The professor has observed \(\Pr[S \mid U]\) to be high, and based on this assumes that \(\Pr[S]\) is high (in the sample space of young people).
But this could be sample bias, as it could be that young people who are not Stanford students are not as stressed and \(\Pr[S]\) is much smaller than \(\Pr[S \mid U]\).
Scenario 3:#
A crime scene has footprints from size 14 men’s shoes; less than 5% of men have size 14 shoes.
The primary suspect wears size 14 shoes, but in the city where the crime took place there are at least 25,000 men with size 14 shoes, so there is only a 1/25000 chance that he committed the crime.
This is an example of the defense attorney’s fallacy.
Let \(G\) be the event of having committed the crime, let \(L\) be the event of having size 14 shoes.
The argument here is that, within the sample space of the city where the crime was committed,
\(\Pr[G \mid L] = 1/25000\).
But presumably the primary suspect was not just chosen uniformly among the people who wear size 14 shoes; there is likely other evidence against him as well.
When conditioning on that additional evidence, the likelihood of guilt increases.
Scenario 4:#
Only 7% of people have type O-negative blood. At a crime scene of a murder, the blood of the victim (type A positive) was found to be mixed with type O-negative blood.
The chief suspect has type O-negative blood. So the chance that the suspect is the perpetrator is 93%.
Let \(O\) be the event of the defendant having type O-negative blood. Let \(G\) be the event of the defendant being guilty.
The argument is that if the man were innocent, the chance of having type O-negative blood is \(\Pr[O \mid \overline{G}] = 0.07\).
The fallacy here is to assume that \(\Pr[\overline{G} \mid O] = 0.07\), and therefore by the law of complements \(\Pr[G \mid O] = .93\).

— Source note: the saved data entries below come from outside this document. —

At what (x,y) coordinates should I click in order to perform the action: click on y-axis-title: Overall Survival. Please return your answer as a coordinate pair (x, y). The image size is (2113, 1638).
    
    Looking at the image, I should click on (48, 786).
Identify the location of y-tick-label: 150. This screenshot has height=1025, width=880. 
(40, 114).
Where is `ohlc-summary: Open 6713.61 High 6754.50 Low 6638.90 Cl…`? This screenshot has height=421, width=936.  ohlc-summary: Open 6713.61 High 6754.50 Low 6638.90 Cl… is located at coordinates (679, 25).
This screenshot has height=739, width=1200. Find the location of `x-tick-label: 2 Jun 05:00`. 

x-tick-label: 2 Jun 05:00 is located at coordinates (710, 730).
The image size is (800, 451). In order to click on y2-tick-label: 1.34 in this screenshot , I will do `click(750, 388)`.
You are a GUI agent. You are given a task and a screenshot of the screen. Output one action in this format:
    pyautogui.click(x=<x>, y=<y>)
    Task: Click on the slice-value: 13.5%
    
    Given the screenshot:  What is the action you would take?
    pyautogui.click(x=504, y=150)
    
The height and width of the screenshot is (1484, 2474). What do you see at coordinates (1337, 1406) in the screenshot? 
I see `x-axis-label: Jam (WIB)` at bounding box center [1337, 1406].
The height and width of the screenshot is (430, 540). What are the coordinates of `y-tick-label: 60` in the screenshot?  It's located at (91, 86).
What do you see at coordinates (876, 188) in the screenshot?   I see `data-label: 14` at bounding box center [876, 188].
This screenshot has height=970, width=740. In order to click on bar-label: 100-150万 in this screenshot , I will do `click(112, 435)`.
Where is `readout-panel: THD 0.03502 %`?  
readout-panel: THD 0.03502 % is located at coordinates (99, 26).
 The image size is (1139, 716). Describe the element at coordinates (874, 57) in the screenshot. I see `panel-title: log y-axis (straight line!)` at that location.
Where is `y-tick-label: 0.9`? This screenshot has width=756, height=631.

This is the prosecutor’s fallacy; we are actually interested in the chance the defendant is innocent, $\(\Pr[\overline{G} \mid O].\)$
Scenario 5:#
A recruiter is reviewing applications for a job, for which only 10% of the applicant pool is actually qualified.
The recruiter automatically marks any applicant with a GPA \(\ge 3.7\) as “likely qualified”, reasoning that 3.7 is the GPA associated with an A- average or above, and an A- is a good grade.
This is an example of the base rate fallacy.
Let \(Q\) be the event that the candidate is qualified, and let \(A\) be the event of having a GPA at least 3.7.
The recruiter reasons that \(\Pr[A \mid Q]\) is high. But the recruiter then goes on to assume that \(\Pr[Q \mid A]\) must be similarly high.
This neglects the base rate for \(Q\) and also the base rate for \(A\)!
If almost everyone has a high GPA because of grade inflation, and only 10% of the applicant pool is qualified, then \(\Pr[Q \mid A]\) would be small.